When you callray.get(), it blocks until the corresponding object is available or all the objects in the list are available. It returns the objects.

In more detail, it blocks until the object corresponding to the object ID is available in Ray’s local object store (the objects cached in memory with Plasma). If necessary, the object will be copied from an object store on another node. In either case, the computation has to finish first so the object is available. When object_ids is a list, then the objects corresponding to each object ID in the list will be returned. Hence, the method blocks for all of them.

Note: Ray uses “zero-copy” access to the objects in the object store. Any task (or Ray actor) that reads an object will read the one in the cache, not pay the overhead of copying that object to the local process memory.

There is an optional timeout field that defaults to None, meaning no timeout. If you specify a value and the timeout is hit before the objects are available locally, then RayTimeoutError is raised. However, this option may be removed in a future version of Ray, to simplify the API. Later, I’ll discuss the alternative approach you should use instead.

AnException is raised if the task that created the object or one of the objects in the list raised an exception.

Now let’s discuss tips and tricks.

Don’t call ray.get() inside an async context

A warning is issued if ray.get(object_id) is called inside an async context. Use await object_id instead. For a list of object ids, use await asyncio.gather(*object_ids).

Minimizing blocking when calling ray.get()

Let’s adapt the example code from Part 1. This time, we’ll start by defining a busy function that isn’t a Ray remote task.

We don’t need to initialize Ray yet, but we used the previous example with the single change that busy is not a Ray task. Calling ray.init() is harmless here.

Before using Ray, let’s see how this function performs. We will time five sequential invocations of this function. The output is shown as a :

duration: 5.018 seconds
0: 1.0
1: 1.0
2: 1.0
3: 1.0
4: 1.0

Your times should be similar. The loop output isn’t all that interesting, but the duration shows us that we waited five seconds for the loop to finish. Since each call to busy sleeps for one second, the five second duration should make sense.

Now let’s wrap busy in a Ray task:

We can just wrap the normal Python function busy in a new function that defined to be a Ray task.
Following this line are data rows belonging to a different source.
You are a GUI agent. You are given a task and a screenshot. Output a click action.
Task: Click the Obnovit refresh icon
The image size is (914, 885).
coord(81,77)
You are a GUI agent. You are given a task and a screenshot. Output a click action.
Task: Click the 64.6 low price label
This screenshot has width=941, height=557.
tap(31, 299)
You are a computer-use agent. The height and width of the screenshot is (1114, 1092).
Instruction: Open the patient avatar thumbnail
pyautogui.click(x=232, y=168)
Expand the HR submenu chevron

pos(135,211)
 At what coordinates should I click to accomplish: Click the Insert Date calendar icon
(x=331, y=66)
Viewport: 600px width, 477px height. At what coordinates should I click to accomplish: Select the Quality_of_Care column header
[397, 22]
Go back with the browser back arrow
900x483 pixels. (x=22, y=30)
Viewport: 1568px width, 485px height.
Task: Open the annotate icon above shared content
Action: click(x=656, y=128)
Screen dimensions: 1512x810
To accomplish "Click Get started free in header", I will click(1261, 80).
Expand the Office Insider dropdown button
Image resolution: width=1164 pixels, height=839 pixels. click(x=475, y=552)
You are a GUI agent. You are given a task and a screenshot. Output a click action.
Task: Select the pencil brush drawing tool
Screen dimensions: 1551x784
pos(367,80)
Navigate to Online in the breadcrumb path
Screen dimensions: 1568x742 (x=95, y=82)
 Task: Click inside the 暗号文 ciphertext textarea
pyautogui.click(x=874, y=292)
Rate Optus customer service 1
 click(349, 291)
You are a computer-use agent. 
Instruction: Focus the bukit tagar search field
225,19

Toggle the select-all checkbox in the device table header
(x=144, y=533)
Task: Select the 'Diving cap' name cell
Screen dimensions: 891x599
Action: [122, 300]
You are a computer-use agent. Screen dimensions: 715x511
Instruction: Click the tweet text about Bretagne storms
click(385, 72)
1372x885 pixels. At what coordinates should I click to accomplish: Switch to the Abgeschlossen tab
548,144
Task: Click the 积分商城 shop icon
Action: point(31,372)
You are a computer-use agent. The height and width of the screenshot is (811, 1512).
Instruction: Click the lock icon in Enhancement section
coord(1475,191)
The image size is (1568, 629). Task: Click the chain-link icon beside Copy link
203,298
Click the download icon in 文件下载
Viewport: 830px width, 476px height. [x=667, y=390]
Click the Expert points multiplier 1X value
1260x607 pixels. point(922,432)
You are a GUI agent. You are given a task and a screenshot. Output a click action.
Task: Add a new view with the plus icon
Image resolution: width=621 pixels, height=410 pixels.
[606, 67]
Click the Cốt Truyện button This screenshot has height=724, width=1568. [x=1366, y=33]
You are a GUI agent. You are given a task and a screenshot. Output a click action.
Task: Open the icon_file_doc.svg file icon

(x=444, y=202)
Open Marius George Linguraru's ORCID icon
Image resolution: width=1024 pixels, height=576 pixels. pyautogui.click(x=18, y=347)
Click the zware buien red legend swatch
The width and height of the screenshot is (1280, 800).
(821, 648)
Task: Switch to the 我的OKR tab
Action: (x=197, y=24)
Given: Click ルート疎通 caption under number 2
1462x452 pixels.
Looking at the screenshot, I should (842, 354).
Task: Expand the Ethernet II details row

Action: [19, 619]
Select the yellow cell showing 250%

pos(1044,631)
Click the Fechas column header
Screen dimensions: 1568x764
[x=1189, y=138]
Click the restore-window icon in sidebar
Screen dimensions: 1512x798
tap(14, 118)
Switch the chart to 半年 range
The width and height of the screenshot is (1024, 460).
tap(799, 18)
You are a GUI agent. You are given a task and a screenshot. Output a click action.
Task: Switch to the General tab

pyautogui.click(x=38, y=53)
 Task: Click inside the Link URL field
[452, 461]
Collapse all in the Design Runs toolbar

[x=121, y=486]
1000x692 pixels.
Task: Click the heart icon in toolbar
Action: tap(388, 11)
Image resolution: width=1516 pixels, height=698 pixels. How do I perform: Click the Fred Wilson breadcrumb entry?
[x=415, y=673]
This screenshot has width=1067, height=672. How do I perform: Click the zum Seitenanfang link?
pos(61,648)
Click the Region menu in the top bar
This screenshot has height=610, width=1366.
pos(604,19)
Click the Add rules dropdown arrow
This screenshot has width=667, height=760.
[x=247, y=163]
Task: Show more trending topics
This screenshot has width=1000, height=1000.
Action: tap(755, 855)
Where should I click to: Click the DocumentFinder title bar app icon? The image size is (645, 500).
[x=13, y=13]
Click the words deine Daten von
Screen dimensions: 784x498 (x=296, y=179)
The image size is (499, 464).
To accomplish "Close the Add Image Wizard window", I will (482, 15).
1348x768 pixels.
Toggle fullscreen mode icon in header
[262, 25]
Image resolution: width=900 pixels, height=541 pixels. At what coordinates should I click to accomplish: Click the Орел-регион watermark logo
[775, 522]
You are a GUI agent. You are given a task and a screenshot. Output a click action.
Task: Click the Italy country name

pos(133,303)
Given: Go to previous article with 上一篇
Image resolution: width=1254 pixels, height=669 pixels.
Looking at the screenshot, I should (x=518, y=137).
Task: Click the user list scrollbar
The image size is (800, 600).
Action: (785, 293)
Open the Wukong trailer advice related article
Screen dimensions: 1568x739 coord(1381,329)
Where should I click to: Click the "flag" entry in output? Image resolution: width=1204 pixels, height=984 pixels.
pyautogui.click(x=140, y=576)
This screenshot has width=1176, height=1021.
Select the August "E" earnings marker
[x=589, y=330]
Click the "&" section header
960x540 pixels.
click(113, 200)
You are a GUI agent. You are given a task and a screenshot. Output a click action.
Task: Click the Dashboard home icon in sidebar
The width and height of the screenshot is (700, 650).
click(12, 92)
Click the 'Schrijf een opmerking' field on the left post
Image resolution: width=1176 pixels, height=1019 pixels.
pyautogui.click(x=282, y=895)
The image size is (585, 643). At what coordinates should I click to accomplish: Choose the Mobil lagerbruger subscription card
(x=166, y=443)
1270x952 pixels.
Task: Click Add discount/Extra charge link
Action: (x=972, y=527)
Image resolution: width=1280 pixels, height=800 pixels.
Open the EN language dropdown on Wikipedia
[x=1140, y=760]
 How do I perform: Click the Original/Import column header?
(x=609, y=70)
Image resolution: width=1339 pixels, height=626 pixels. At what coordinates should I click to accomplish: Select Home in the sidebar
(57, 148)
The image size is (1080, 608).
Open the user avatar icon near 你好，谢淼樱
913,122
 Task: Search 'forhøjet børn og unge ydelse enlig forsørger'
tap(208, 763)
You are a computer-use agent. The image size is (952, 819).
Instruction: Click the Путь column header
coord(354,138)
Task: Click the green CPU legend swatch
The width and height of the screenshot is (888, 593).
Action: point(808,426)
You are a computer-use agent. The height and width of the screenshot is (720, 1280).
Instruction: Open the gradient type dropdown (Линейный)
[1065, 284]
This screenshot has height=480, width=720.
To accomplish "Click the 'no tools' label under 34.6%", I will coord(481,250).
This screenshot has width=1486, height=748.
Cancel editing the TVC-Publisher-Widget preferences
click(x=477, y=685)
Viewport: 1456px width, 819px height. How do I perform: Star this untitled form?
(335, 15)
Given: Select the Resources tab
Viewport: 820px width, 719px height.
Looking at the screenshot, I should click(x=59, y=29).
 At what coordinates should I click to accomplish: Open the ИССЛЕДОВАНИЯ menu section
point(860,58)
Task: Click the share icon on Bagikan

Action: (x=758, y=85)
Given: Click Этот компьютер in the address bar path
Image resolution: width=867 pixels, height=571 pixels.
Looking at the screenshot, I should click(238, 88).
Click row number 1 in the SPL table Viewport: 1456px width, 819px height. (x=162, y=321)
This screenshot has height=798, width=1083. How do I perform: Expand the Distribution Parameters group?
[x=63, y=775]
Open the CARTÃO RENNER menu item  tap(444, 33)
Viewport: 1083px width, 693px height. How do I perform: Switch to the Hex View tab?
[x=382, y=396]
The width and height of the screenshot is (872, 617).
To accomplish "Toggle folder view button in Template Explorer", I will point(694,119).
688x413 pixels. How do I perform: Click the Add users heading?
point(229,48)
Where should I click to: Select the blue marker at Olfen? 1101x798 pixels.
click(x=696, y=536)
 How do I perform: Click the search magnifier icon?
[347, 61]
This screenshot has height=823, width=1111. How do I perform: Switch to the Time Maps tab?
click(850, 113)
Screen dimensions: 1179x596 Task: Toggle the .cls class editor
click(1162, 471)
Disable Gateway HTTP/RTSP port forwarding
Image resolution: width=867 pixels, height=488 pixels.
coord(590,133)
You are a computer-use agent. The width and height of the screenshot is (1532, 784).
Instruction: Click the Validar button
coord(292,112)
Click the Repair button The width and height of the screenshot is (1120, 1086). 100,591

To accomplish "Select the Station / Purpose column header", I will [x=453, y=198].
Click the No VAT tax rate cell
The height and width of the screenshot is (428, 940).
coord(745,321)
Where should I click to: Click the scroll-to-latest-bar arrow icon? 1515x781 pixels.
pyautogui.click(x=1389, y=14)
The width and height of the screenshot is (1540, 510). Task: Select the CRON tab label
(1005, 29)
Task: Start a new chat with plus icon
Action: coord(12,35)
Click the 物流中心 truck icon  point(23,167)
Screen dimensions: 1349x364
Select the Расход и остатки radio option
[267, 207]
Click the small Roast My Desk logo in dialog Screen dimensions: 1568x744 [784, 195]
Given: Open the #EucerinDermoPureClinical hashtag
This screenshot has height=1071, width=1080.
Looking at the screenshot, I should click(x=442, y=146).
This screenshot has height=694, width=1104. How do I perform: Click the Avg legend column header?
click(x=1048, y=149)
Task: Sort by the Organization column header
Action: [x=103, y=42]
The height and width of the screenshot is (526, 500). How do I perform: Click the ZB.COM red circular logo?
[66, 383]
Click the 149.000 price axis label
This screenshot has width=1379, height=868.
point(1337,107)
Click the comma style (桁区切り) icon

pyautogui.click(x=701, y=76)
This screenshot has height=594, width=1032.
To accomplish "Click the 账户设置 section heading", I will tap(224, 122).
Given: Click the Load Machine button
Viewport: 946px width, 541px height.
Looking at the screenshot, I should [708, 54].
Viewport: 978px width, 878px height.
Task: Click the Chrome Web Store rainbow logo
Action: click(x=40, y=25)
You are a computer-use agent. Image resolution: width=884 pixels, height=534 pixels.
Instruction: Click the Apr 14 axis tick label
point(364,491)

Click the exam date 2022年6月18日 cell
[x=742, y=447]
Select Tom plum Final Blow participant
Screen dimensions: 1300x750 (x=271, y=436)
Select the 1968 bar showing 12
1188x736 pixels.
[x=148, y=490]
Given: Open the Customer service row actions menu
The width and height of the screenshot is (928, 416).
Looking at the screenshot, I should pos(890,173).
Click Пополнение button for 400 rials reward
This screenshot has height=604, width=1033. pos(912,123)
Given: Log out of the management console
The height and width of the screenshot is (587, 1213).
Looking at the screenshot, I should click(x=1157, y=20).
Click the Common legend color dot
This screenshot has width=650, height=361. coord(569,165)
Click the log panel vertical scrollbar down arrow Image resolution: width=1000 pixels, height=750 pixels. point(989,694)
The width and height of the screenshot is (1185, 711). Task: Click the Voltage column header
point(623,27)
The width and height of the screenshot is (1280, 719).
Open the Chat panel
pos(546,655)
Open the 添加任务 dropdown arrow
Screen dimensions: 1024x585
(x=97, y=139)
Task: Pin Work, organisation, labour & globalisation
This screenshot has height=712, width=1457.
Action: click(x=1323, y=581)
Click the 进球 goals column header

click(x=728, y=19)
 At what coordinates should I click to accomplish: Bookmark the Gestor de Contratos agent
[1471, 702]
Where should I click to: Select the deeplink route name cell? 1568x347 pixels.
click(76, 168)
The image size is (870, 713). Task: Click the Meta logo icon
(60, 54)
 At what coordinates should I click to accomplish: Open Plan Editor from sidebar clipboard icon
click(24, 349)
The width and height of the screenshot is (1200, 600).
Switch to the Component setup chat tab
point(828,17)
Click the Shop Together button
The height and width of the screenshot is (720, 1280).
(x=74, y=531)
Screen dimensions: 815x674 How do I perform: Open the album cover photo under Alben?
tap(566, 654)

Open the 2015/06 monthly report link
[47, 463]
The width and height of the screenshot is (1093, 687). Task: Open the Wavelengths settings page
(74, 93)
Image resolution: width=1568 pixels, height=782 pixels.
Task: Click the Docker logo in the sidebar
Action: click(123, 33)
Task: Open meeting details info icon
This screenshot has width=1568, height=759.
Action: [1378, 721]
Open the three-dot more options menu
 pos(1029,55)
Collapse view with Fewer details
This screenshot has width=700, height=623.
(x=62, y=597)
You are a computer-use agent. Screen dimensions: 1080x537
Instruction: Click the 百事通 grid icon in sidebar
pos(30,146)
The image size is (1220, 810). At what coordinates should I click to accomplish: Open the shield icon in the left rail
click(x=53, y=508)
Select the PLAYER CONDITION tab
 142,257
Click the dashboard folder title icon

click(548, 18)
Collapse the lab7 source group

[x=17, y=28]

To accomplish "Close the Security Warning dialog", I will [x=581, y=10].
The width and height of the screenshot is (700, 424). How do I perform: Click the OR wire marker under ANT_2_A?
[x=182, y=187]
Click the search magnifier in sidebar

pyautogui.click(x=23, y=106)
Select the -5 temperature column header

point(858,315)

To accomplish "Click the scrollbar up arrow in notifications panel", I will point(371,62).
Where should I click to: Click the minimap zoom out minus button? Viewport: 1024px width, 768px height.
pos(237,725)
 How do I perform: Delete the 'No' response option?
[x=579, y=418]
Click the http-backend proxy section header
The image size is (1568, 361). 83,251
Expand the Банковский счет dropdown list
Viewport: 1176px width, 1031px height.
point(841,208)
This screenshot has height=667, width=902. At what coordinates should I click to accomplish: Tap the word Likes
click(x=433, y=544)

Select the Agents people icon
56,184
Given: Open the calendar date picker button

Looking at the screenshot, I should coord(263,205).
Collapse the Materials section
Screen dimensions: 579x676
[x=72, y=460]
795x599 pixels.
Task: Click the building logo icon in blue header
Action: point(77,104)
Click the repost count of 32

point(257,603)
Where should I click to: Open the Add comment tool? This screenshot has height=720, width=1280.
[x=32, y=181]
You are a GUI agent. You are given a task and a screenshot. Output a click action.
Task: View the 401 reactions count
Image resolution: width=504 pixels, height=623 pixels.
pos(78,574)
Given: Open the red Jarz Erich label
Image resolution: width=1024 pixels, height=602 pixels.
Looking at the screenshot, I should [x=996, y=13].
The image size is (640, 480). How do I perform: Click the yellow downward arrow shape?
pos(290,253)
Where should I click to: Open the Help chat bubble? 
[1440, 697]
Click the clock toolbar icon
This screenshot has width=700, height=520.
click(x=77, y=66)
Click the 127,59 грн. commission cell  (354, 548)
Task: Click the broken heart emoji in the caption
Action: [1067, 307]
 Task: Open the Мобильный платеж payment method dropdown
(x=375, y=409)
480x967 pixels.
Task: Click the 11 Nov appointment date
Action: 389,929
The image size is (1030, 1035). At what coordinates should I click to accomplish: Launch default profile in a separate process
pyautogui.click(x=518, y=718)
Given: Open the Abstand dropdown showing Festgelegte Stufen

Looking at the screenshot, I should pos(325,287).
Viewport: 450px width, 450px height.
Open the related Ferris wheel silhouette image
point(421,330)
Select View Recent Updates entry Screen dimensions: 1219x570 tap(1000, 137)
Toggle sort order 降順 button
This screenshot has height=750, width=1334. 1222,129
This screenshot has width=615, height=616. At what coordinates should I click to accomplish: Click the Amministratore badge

As usual, we invoke rbusy using rbusy.remote(...) and use ray.get() to fetch the result, so let’s just do that in the loop:

The results are disappointing:

duration: 5.034 seconds
0: 1.0 (time: 1.007 seconds)
1: 1.0 (time: 2.015 seconds)
2: 1.0 (time: 3.022 seconds)
3: 1.0 (time: 4.026 seconds)
4: 1.0 (time: 5.034 seconds)

They are no better than before. Now we tracked how long each loop iteration took to run, about one second (the time values, which are cumulative).

The problem is that we immediately called ray.get() on each object ID returned by arbusy.remote()call. This effectively blocked progress, because we waited for each remote call to finish before spawning the next task.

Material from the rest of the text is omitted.